The same as what? The moment of inertia about a given axis is a geometrical property and does not depend on whether the object is rotating or whether a torque is acting on it about that axis. It only depends on how mass is distributed about that axis.

The same as what? The moment of inertia about a given axis is a geometrical property and does not depend on whether the object is rotating or whether a torque is acting on it about that axis. It only depends on how mass is distributed about that axis.
yes ? so what do you mean by that, I already said that I am taking into account the moment of ineratia of the whole plate right? because if I were to look at it in 2D it would just look as if it's a rod which it is not no?

You can consider the lid as a concentrated mass of 6 kg rotating at 0.3 m from the pivot.
The spring creates a moment about the pivot, the weight of the mass creates a different and variable one.

It seems that the moment of the spring is to be considered constant with respect to the opening angle, according to the wording of the problem, not sure.

http://hyperphysics.phy-astr.gsu.edu/hbase/mi.html#mig

yes ? so what do you mean by that, I already said that I am taking into account the moment of ineratia of the whole plate right? because if I were to look at it in 2D it would just look as if it's a rod which it is not no?

Use (or calculate) the moment of inertia of a thin plate and the parallel axis theorem.

yes ? so what do you mean by that, I already said that I am taking into account the moment of ineratia of the whole plate right? because if I were to look at it in 2D it would just look as if it's a rod which it is not no?
The figure below shows a rod of length ##L## and mass ##M##. Next to it is a plate of height ##L## and mass also ##M##. The two objects are very thin in the direction into the screen. The moment of inertia of the rod about the dotted line AB is ##I_{\text{rod}}=\frac{1}{3}ML^2.##

What is the moment of inertia of the plate about the same axis? • erobz
It seems that the moment of the spring is to be considered constant with respect to the opening angle, according to the wording of the problem, not sure.
For a torsion spring, Hooke's law is ##\tau=\kappa \theta## where ##\tau## is the torque, ##\kappa## is the (torsion) spring constant and ##\theta## is the angle. The elastic torque is proportional to the angle. You can find the spring constant from the equilibrium condition, as for any (linear) spring problem.

• Lnewqban
For a torsion spring, Hooke's law is ##\tau=\kappa \theta## where ##\tau## is the torque, ##\kappa## is the (torsion) spring constant and ##\theta## is the angle.
You mean ##\tau=-\kappa \theta## because it is a restoring torque.

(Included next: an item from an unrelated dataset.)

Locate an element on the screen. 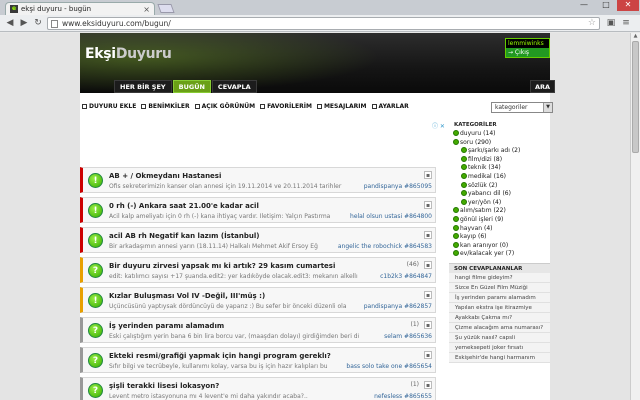 This screenshot has height=400, width=640. category-name: yabancı dil is located at coordinates (484, 194). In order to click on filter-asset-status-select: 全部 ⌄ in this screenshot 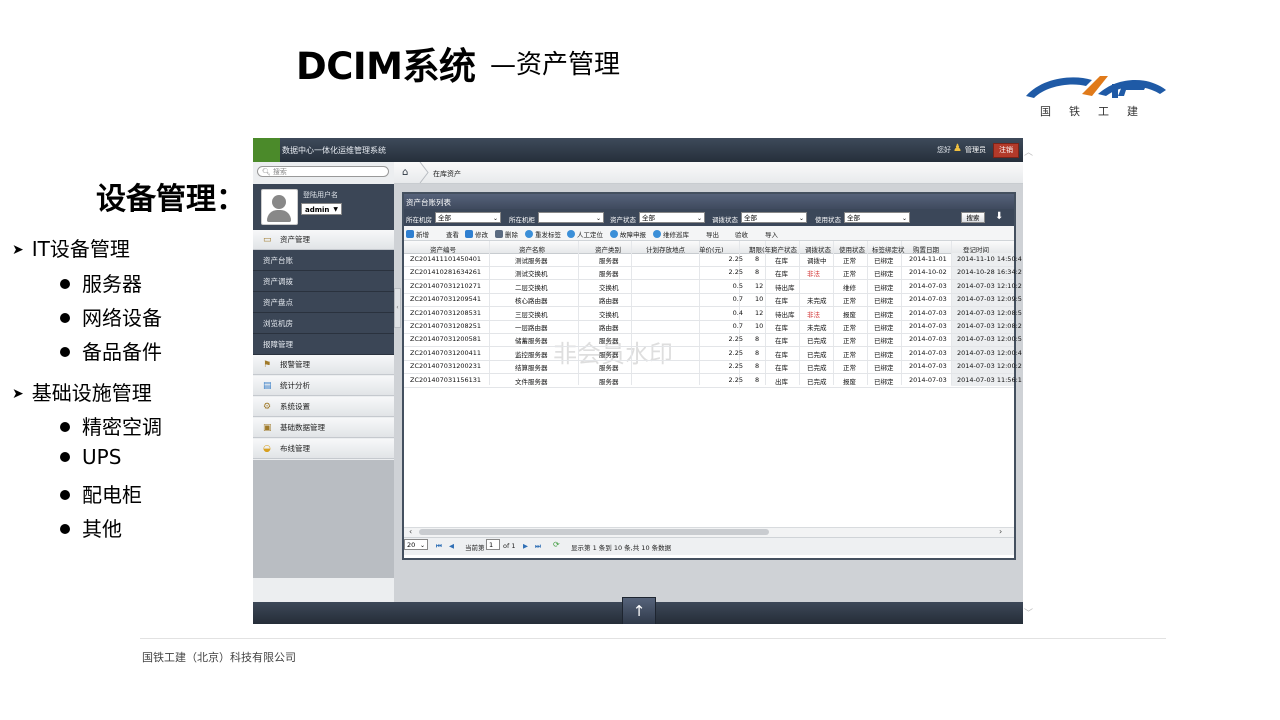, I will do `click(672, 218)`.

You can find the spring constant from the equilibrium condition, as for any (linear) spring problem.

You mean τ=−κθ because it is a restoring torque.
The spring constant is provided in the problem.
What is not provided is the unstretched origin vis. $$\tau=-\kappa (\theta-\theta_0)$$

• haruspex
It tells you at what angle is the equilibrium position under the torque produced by the weight of the lid.

It tells you at what angle is the equilibrium position under the torque produced by the weight of the lid.
As @hutchphd notes, you cannot determine the constant from that without a second datum, such as the relaxed angle.

It seems that the moment of the spring is to be considered constant with respect to the opening angle
That doesn’t work. It could not be in equilibrium at an elevated angle.

Will the moment of intertia be the same then?
You can think of the plate as a lot of rods in parallel. Their moments of inertia, about the same axis, add up, just like their masses do.

...
That doesn’t work. It could not be in equilibrium at an elevated angle.
I stand corrected.

As @hutchphd notes, you cannot determine the constant from that without a second datum, such as the relaxed angle.
On the illustration it says $$\kappa= 20 Nm/rad$$ so you have what you need

On the illustration it says $$\kappa= 20 Nm/rad$$ so you have what you need
Yes, I was responding to the apparent implication in post #12 that it could be deduced from the equilibrium angle.